There are so many things to teach your child once you become a parent.
Don’t put things from the toilet into your mouth.
Say please and thank you.
Don’t bite the neighbors.
We work so hard to teach our children to do the right thing.
Eat the right foods, wash behind their ears.
But are you teaching your children to be polite to people who help you every day?
The nice people who scan your grapes at the grocery store.
The wonderful humans who protect you from getting stabbed on a plane at the airport.
The beautiful beings who mop up the pee you dribbled off the floor of the public bathrooms.
Yes, there are people who do that, in case you weren’t aware.
I meant the mop it up part, not the dribble part, because we all dribble from time to time.
WE DO.
I am ultra sensitive to this type of conversation because I worked in retail for 14 years.
Two years at a fast food restaurant in high school and 12 years consecutively at a department store which will remain nameless.
Because sometimes you couldn’t “expect great things.”
Hint hint.
Oh, there were some good times, I mean, it couldn’t have been all that bad for me to stay at the same department store for 12 years straight.
But it was hard work and truly a thankless job.
Kind of like motherhood at times, really.
Only, as a mom, I don’t get a cool time card and stock options.
After years of cleaning up after people, whispering retaliative responses under my breath and basically being at the beck and call of humanity, I figured I was ripe for the picking of being a mom.
But I made a vow to myself that I would instill a respect in my children for those who work in careers of service to others.
Because after 14 years, I realized that this isn’t something that is instinctual.
Please don’t say, “It’s their job” when referring to picking up after yourself.
My teenage daughter knows, KNOWS that mama gets crazy mad if she leaves anything laying on the floor or in the fitting room.
It has been ingrained in her pretty little brain that retail is tiring and that her mom worked many a year in retail, including the nine months she was in my belly and I form a strong bond with everyone in any store/restaurant/airport in America.
I may or may not have had an employee of Target do the slow clap when she heard me reprimanding my then 10-year-old about throwing a shirt on the floor after deciding not to buy it.
Give a training service worker a break.
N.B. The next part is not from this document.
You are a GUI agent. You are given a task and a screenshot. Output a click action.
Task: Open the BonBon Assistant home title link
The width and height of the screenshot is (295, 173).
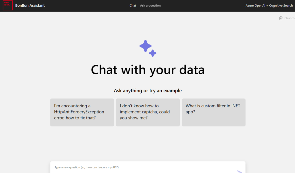tap(30, 5)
This doesn’t mean to sigh loudly while tapping your foot.
When you work in an office environment and are new to the job, chances are you don’t have all 50 members of the office staff standing in your cubicle asking you 10 questions about where the bathroom is or HOW LONG IS IT GONNA BE BEFORE YOU GET DONE WITH THAT EMAIL??? or yelling at you because you are going to slow.
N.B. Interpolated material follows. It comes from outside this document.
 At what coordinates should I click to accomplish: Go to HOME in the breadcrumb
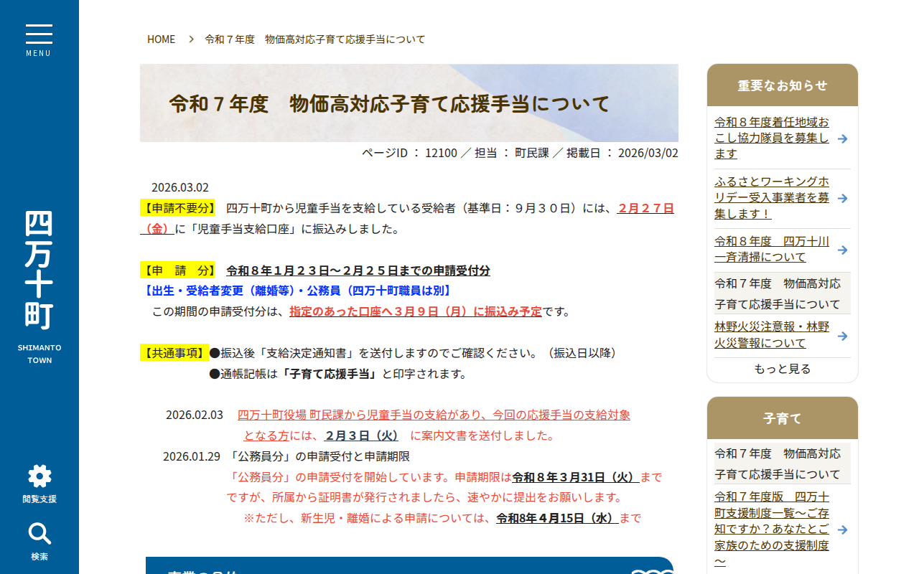point(161,39)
In a service industry, you are at the mercy of the public, even when you are learning the job.
This is why I could never, ever work at a Starbucks.
I give those people mad props.
Seriously, if it were so easy to make coffee, espresso and lattes, THEN WHY AREN’T YOU MAKING IT AT HOME?!?!?!
You get more flies with honey than you do with vinegar, so the saying goes.
If you yell at the server at TGIFriday’s about how weak your Electric Lemonade is, chances are there is going to be more than just lemonade in your next drink.
When you work with the public, it is stressful and when things get stressful in a service industry, most likely you are working longer, harder and faster.
Mistakes are going to be made, so understanding that going in is going to help you with your delivery if things do go wrong.
So the next time your fries are cold at McDonald’s, you didn’t get the 20 percent taken off your purchase at Target, you got a diet coke instead of a lemonade at Olive Garden, remember that employee is a mother or a father.
An aunt or an uncle.
A sister or a brother.
A daughter or a son.
They are doing the best they can, they are human and for goodness sake, be nice.